I wrote earlier about the passing of my friend Rick two months ago (The Sanctity of Death). His memorial service took place yesterday, and it was really something. Rick was a professional clown and his wife was a mime. They met at the World’s Fair in Knoxville at a circus event and raised a family of performers. There was a lot of music and funny stories at the service as hundreds of friends and family members gathered to honor his memory. It was the best service I’ve ever been to or could imagine.

With the horrific news from Paris fresh in all our minds, and Rick’s death at a far-too-early age weighing on us all, the service managed both to make us ponder Life more deeply and to lift our spirits.   The family members who spoke brought us a picture of a man who was not only a funny guy, but also a profound thinker, a philosophy major in college, who went off to make a difference in the world, a warrior doing battle against the downsides of life with optimism and laughter as his chief weapons.   Rick believed in laughter, said it was a universal. In his younger days he had the idea of taking his clown act into little villages in Africa and Asia, to bring just a little bit of joy to places where people were struggling to get enough to eat. He called it “the search for the comic denominator.” Funded by the Peace Corps and Project Troubador, he hit the developing world like the Pied Piper.   After arriving in a village, Rick would get into costume (thick eyebrows and mustache, cane, oversized shoes–see the link to Project Troubador) and take a walk—or a waddle–in character through the village.   Children and adults both would come running, following him to an open spot where the performance would take place. Photos of mesmerized, happy children leave no doubt that he’d found that common denominator he was looking for.

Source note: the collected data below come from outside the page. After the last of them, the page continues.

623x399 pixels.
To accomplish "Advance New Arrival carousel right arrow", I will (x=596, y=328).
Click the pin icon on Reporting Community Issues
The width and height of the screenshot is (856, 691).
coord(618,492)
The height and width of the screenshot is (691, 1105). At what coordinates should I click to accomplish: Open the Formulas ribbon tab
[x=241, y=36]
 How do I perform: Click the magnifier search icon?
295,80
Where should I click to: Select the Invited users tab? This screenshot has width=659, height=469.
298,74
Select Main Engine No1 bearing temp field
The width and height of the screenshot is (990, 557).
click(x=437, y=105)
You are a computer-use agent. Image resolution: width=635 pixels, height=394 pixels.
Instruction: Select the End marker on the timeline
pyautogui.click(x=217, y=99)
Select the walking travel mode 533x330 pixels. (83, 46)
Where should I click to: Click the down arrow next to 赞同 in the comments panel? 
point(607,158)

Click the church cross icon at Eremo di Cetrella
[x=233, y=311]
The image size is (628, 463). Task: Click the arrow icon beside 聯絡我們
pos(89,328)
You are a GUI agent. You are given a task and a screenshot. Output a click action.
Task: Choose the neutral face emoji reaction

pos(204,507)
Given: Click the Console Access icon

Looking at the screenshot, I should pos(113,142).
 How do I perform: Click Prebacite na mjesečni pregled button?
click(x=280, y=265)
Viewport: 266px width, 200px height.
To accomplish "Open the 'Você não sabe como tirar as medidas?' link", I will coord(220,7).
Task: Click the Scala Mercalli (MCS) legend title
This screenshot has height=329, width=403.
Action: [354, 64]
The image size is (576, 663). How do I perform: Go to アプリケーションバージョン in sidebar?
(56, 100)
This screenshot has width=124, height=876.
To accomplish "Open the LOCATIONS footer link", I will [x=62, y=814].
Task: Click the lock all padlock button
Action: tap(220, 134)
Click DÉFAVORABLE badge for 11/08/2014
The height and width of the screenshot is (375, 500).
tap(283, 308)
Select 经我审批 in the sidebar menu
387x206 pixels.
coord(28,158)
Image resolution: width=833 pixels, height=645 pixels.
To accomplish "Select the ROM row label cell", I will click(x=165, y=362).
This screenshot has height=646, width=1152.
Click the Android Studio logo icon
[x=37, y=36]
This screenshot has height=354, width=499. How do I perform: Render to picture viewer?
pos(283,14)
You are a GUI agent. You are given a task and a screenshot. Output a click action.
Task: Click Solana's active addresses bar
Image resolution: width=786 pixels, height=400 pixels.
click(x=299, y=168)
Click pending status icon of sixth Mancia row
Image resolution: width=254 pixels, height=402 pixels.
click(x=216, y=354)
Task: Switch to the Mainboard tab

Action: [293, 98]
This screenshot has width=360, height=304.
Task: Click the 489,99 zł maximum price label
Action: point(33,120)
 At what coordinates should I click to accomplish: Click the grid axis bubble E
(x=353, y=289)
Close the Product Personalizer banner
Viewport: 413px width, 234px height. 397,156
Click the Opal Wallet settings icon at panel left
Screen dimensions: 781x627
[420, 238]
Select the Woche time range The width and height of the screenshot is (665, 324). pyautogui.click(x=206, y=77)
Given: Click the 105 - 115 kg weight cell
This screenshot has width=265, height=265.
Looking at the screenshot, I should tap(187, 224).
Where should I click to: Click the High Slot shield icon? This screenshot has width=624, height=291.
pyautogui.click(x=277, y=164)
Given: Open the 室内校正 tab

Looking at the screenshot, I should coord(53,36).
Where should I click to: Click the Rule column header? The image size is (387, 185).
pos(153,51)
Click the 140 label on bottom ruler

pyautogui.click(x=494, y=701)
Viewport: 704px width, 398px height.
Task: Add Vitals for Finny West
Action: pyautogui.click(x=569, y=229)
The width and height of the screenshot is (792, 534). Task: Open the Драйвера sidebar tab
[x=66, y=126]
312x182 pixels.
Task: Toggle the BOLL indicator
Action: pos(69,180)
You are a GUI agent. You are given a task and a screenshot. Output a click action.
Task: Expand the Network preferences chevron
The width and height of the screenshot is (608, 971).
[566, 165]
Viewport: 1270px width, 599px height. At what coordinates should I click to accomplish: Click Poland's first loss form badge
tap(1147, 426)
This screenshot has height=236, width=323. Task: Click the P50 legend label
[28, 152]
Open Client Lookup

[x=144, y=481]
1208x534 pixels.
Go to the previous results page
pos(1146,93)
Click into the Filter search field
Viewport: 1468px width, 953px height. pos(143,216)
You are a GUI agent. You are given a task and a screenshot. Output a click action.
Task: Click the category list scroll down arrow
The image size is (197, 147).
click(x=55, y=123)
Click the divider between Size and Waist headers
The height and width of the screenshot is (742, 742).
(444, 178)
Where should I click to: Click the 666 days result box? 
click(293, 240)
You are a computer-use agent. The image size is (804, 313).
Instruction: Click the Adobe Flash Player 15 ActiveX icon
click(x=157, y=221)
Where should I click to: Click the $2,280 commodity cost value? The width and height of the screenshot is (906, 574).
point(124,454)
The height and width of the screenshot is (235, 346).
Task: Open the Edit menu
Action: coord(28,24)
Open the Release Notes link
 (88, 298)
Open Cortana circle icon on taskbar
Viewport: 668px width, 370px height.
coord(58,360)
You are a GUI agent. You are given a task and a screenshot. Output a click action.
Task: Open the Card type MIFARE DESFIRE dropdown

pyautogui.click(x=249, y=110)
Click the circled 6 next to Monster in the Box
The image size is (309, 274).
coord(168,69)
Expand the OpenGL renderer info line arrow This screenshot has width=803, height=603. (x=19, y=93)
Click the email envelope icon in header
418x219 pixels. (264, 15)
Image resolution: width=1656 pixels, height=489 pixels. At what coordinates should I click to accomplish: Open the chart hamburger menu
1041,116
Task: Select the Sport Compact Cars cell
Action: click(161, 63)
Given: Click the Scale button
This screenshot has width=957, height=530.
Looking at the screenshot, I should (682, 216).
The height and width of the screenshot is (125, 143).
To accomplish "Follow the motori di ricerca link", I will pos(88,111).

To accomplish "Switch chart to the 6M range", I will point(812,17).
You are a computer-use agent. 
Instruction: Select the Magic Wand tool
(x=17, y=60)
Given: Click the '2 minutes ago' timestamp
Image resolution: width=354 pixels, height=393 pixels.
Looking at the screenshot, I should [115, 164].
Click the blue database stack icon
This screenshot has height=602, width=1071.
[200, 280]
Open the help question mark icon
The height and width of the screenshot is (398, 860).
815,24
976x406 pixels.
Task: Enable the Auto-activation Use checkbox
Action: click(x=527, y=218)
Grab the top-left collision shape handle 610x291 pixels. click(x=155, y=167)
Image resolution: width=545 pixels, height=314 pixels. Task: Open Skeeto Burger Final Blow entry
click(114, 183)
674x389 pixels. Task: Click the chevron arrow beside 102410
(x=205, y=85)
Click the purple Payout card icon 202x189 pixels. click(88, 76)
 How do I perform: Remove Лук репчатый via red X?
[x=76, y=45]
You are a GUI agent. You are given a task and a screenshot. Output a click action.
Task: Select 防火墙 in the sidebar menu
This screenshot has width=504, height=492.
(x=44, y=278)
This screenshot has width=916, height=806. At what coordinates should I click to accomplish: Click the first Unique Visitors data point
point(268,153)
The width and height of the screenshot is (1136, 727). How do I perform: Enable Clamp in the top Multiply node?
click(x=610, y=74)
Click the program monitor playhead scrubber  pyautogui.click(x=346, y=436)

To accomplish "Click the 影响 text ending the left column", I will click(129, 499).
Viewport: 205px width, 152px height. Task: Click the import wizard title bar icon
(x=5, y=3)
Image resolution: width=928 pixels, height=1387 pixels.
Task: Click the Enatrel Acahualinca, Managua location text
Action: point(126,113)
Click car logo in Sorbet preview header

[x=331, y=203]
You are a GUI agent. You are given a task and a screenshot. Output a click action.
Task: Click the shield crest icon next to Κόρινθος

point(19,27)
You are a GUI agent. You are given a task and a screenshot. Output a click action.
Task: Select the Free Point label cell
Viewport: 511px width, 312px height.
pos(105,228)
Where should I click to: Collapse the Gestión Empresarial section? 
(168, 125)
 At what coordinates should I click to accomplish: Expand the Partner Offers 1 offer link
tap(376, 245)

He also found some lifelong friends in a group of musicians who ended up travelling with him through Project Troubador. Like Rick they wanted to bring the world a little bit closer together through what I have called the Sacrament of the Arts—folk music in this case. Yesterday the group re-united, playing during the service and afterwards. This was the perfect ending. With banjo, guitar, fiddles and voices, we all lingered in the church listening to these talented musicians, singing along on the songs we knew, letting the spirit of life flow into us with renewed force in the welcoming confines of the Unitarian-Universalist Church. It was the perfect remedy to stave off the darkness outside.